For survival prediction, the Concordance Index (C-Index) is a frequently used evaluation metric. Its primary purpose is to assess the survival models’ capacity to rank individual survival risks, where a higher prediction of risk is anticipated if the patient succumbs earlier. It can be written by:

$$C-{Index}=\frac{1}{M}{\sum }_{i:{\sigma }_{i}=1}{\sum }_{j:{t}_{i} < {t}_{j}}I\left[\hat{{y}_{i}}\left({x}_{i}\right) \, > \, \hat{{y}_{j}}\left({x}_{j}\right)\right]$$
(7)

where \(M\) is the number of comparable pairs and \({I}[\cdot ]\) is the indicator function. It ranges from 0.0 to 1.0. The larger the C-Index is, the better the model performance could be. The 95% confidence interval (CI) is obtained by 1.96 × standard error.

Kaplan–Meier survival analysis and prognostic risk grouping

To evaluate survival outcomes, we employed Kaplan–Meier survival analysis to estimate survival probabilities over time. Patients are categorized into either a high-risk prognostic group (short-term survivors) or a low-risk group (long-term survivors) based on their hazard predictions compared to a predefined cutoff value. This cutoff value is determined by the median of hazard predictions. To evaluate the various pre-training methods, we employ CLAMSurvival on six cancer datasets and compare the performance of BEPH, DINO (contrastive learning pre-training), and ResNet-50 (natural image supervised pre-training). The log-rank test is utilized to calculate p-values, which assess the differences in survival between the risk groups. It is important to note that the patients’ hazard predictions included in the risk grouping analysis are from the validation set of the 5-fold cross-validation.

Feature space visualization and heatmap visualization

Visualization of feature extraction capabilities of pre-trained backbone

In examining the feature extraction capability of the BEPH’s backbone, We processed the NCT-CRC-HE-100K dataset through the backbone and extracted 768-dimensional feature vectors from the final layer’s outputs for each patch. As high-dimensional data visualization is difficult, we employed Uniform Manifold Approximation and Projection (UMAP) for dimensionality reduction to two dimensions, with the set neighborhood size of 50 and the minimum distance parameter of 0.6, ensuring the preservation of local and global structure in the feature space. When visualizing, we combine MUS and STR into one category.

WSI-level feature space visualization

To visualize the WSI-level feature space, we analyzed slides on the independent test set by leveraging models fine-tuned with different proportions of training data. For each slide, a 384-dimensional feature representation was extracted after the first fully connected layer of the classification model. This feature vector was then projected onto a two-dimensional space using PCA to facilitate visualization and comparative analysis.

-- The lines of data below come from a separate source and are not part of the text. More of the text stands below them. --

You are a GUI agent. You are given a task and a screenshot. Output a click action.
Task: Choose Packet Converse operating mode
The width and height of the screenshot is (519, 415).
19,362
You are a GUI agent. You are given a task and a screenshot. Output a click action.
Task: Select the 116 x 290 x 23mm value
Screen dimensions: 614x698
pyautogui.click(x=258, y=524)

Quantitative evaluation of feature space

For a quantitative evaluation of the feature space, we formulated the task as a clustering evaluation problem without applying an explicit clustering algorithm. Instead, clustering metrics were directly computed based on ground-truth labels, treating each label as a distinct cluster. The Davies–Bouldin Score52,53, Silhouette Score54,55, and Neighborhood Consistency56 were calculated, providing metrics for the intra-class compactness and inter-class separability of the feature representations. This approach allowed us to quantitatively measure each model’s ability to get feature embeddings, offering insight into the discriminative power of each model’s learned feature space.

Model prediction interpretation through attention heatmaps

To interpret the relative importance of different regions for the model’s WSI-level prediction, we utilized the attention branch corresponding to the model’s predicted subtypes. Non-normalized attention scores were computed and recorded for all 224 × 224 patches extracted from the slides, before applying the softmax function to convert these scores into a probability distribution. These attention scores were then converted into percentile scores and scaled between 0 and 1.0, with 1.0 indicating the highest level of attention and 0 indicating the lowest. To visually highlight these scores, a diverging color map was applied to the normalized scores, converting them into RGB colors. These colors were overlaid on the respective spatial positions within the slides, allowing for clear visual identification of high-attention areas (displayed in red) that contribute positively to the model’s prediction, and low-attention areas (displayed in blue), indicating low influence on the prediction relative to other patches.

Quantitative evaluation of attention heatmaps

While attention heatmaps generated by weakly supervised CLAM models are not designed for pixel-level annotation of ROIs, we conducted a quantitative evaluation to assess the feasibility of using these heatmaps as auxiliary annotation tools in clinical and research settings, and to verify the performance of the model’s attention. For this purpose, we downloaded publicly available cancer region annotations from https://zenodo.org/records/5320076, where annotations were performed by trained observers using QuPath v0.1.2 and later converted to CSV format. Using these annotations, we segmented each slide into cancerous and non-cancerous regions, obtaining a 0–1 attention score for each 224 × 224 patch within each region type. The mean attention scores were then calculated for both cancerous and non-cancerous regions. Finally, we quantitatively evaluated the effectiveness of different pre-trained backbones by comparing the cumulative mean attention scores between cancerous and non-cancerous regions, and by counting the number of images where the mean attention score for cancerous regions exceeded that for non-cancerous regions (Supplementary Fig. 6).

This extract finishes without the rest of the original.